Prokofiev’s Sonata No.7 proved the most fully realized performance of the evening, bringing a change not only in idiom but in temperament. Its rigorous architecture and rhythmic drive suited Tsujii’s precision and discipline. The opening Allegro inquieto, tautly articulated and tightly paced, retained its sense of menace without resorting to aggression. Beneath its torrents of angular rhythms, Tsujii emphasized continuity of line, allowing the dissonances to unsettle rather than overwhelm. In the Andante caloroso, however, the music’s consoling warmth remained somehow elusive; Tsujii’s phrasing was measured, its restraint bordering on coolness, the left-hand tolls more precise than evocative. The closing Precipitato was measured yet propulsive, the texture was dense but never congested, its relentless toccata rhythm articulated cleanly, every accent placed with purpose. If the reading lacked the abandon or defiance that some pianists bring to this wartime sonata, it nonetheless conveyed conviction through precision – an interpretation less incendiary than unyielding.

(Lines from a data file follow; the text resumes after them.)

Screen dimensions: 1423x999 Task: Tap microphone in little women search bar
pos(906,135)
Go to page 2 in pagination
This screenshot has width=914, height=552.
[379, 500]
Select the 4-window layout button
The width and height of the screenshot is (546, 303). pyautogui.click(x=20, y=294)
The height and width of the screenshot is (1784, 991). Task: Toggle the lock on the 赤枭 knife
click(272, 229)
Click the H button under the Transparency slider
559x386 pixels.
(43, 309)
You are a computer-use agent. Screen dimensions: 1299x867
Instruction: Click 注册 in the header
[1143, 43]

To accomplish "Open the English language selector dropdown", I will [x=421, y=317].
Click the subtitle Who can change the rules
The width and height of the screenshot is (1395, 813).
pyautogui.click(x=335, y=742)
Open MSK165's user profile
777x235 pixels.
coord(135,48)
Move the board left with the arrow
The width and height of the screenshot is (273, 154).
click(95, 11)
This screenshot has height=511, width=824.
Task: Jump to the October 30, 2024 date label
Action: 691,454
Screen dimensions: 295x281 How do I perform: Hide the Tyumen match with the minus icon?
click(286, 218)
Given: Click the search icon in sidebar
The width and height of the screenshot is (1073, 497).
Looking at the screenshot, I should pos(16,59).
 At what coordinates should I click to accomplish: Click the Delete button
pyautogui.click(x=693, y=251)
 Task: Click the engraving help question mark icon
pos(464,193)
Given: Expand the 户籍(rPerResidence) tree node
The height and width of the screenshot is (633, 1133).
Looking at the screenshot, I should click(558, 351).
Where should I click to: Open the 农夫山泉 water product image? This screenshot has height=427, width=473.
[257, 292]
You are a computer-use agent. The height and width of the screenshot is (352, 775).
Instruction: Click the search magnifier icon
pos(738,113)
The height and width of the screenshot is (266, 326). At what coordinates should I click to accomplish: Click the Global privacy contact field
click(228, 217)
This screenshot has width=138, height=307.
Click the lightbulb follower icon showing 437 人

The series of four encores opened with a beautifully detached account of the Adagio sostenuto from Beethoven’s ‘Moonlight Sonata’, followed by Kapustin’s jazzy Concert Etude, Op.40, No.1, ‘Prelude’; Liszt’s transcription of Paganini’s ‘La campanella’; and Tsujii’s own arrangement of Stephen Foster’s ‘Jeanie with the Light Brown Hair’. In miniature, these pieces echoed the alternation between introspection and controlled volatility that marked the entire recital.